### Verilen Alıştırma a
Aşağıdaki girdileri baştan yaz ve "Screen dimensions" yerine "Screen size" koy; başka hiçbir şeyi değiştirme. Resimleri cevaba katma.

HANGİ AYLARDA ŞERBET VERİLİR
- Kovanda
bal yoksa,
- İlacın
şerbetle verilmesi gerektiğinde,
- İlkbahar
ve sonbaharda arı mevcudu artırmada,
- Yeni çıkmış
oğula, kaçmaması için,
- Sonbaharda,
kışa giren arıda bal olmayabilir. Kış boyu bal yerine yemek içinde
verilebilir.
TEŞVİK ŞERBETİNİN HAZIRLANIŞI
Anayı yumurtlatmak , arı mevcudunu
artırmak amacıyla verilen şerbete teşvik şerbeti denir.
Kaynamakta
olan 1 Lt. suya 1 Kg şeker ilavesi yapılır. Kaynarken sürekli karıştırılır.
Bir taşım kaynadıktan sonra indirilir. Bir çay kaşığı kadar tuz ilave
edilir. Şerbeti, ıhlamur çayı ile yapmak, içine limon sıkmak, vitamin
ihtiyacını giderir.
Yapılan
şerbet, üç gün ara
ile 300’er
gram olarak verilir. En erken ilkbaharda başlanır ve elma çiçek açana
kadar devam edilir. Şerbet çeşitli yemliklerle verilir. Yemliklerin, uçma tahtasından,
üstten ve çerçeve şekliyle, verilebilen çeşitleri satılmaktadır.

### Listelenen Girdiler
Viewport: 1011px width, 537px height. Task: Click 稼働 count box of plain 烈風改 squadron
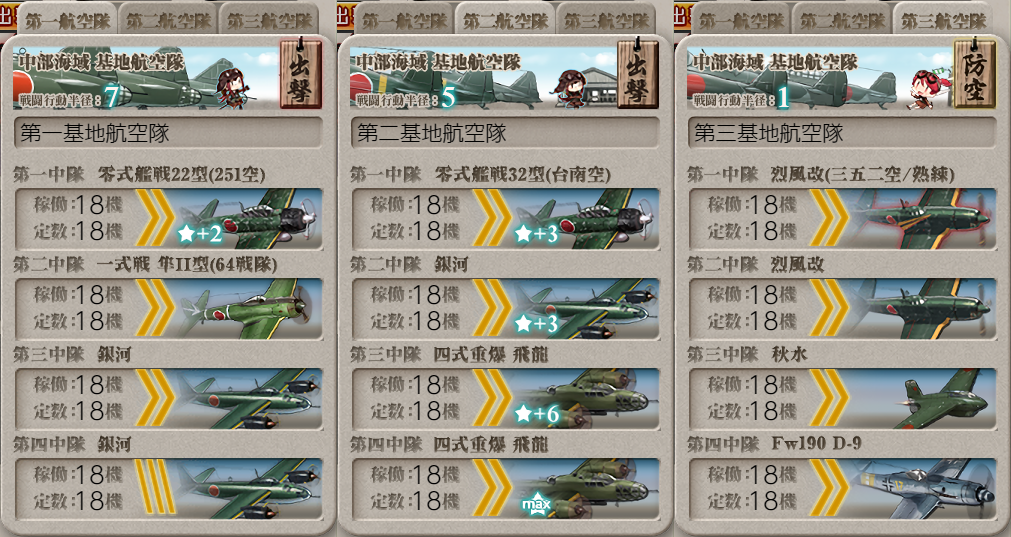coord(752,295)
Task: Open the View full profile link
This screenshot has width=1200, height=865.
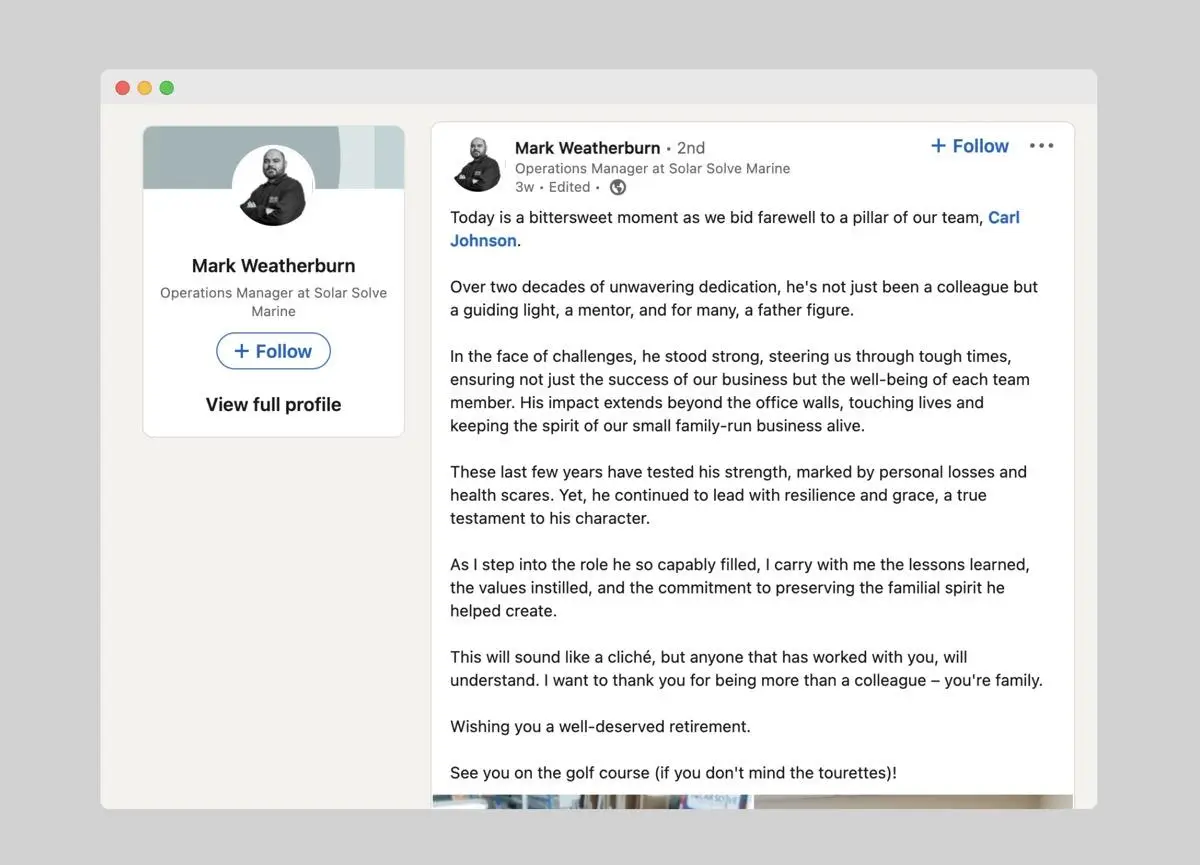Action: [x=273, y=404]
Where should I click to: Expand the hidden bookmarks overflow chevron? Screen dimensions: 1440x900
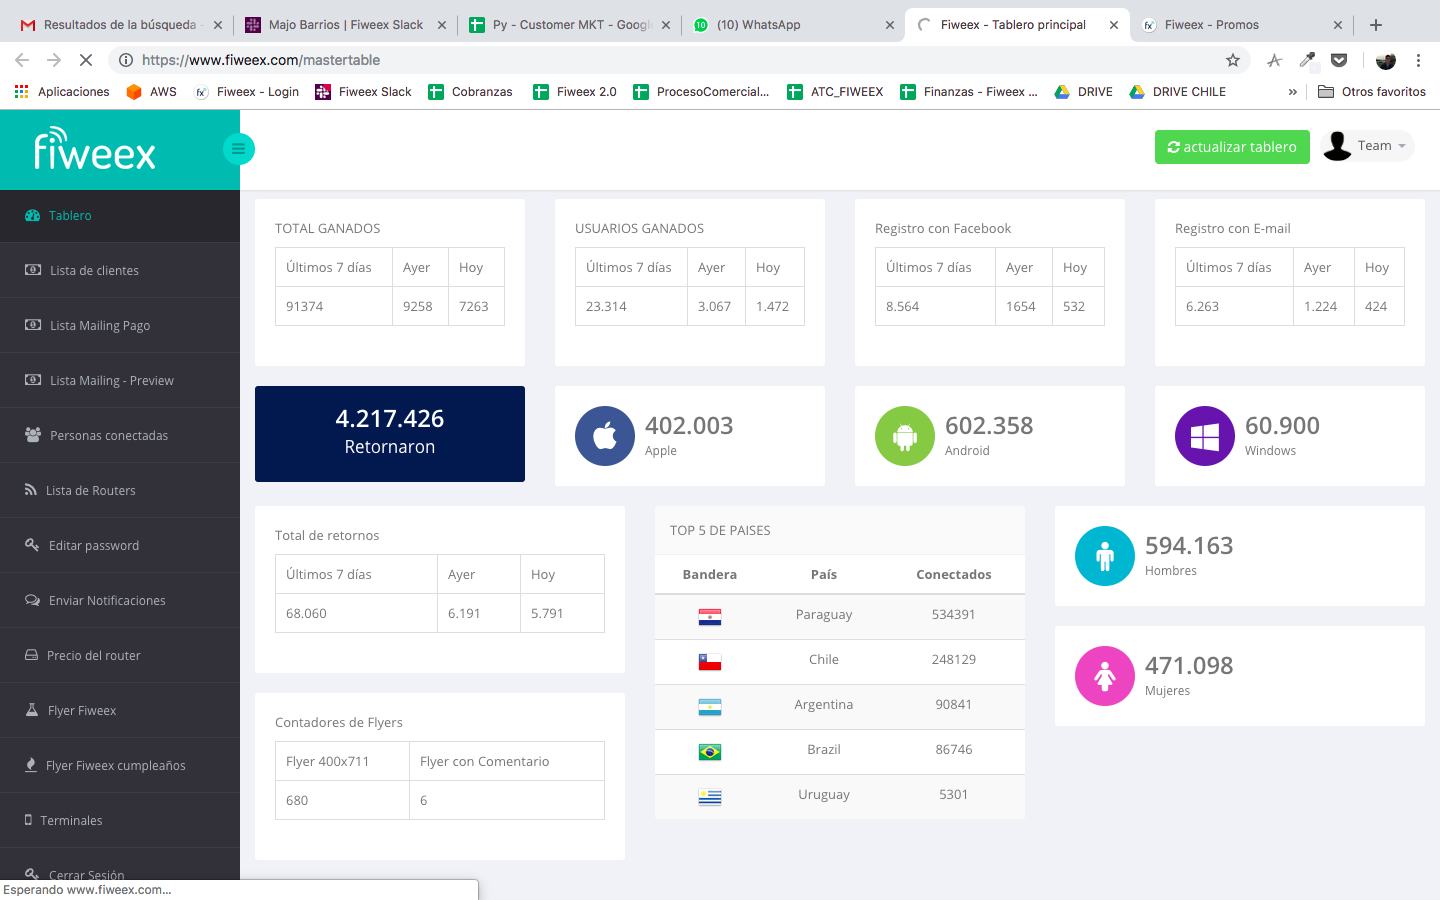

### Verilen Alıştırma b
Şerbet hakkındaki metne göre şu ifadeler doğru mu: (i) Teşvik şerbeti için kaynayan 1 litre suya 1 kilo şeker katılır. (ii) Hazırlanan şerbet her gün verilir. (iii) Şerbet vermeye elma çiçek açınca başlanır.

### Alıştırma Cevabı a
Viewport: 1011px width, 537px height. Task: Click 稼働 count box of plain 烈風改 squadron
coord(752,295)
Task: Open the View full profile link
This screenshot has width=1200, height=865.
Action: [x=273, y=404]
Where should I click to: Expand the hidden bookmarks overflow chevron? Screen size: 1440x900

### Alıştırma Cevabı b
(i) Evet: "Kaynamakta olan 1 Lt. suya 1 Kg şeker ilavesi yapılır."
(ii) Hayır: "üç gün ara ile 300’er gram olarak verilir."
(iii) Hayır: "En erken ilkbaharda başlanır ve elma çiçek açana kadar devam edilir."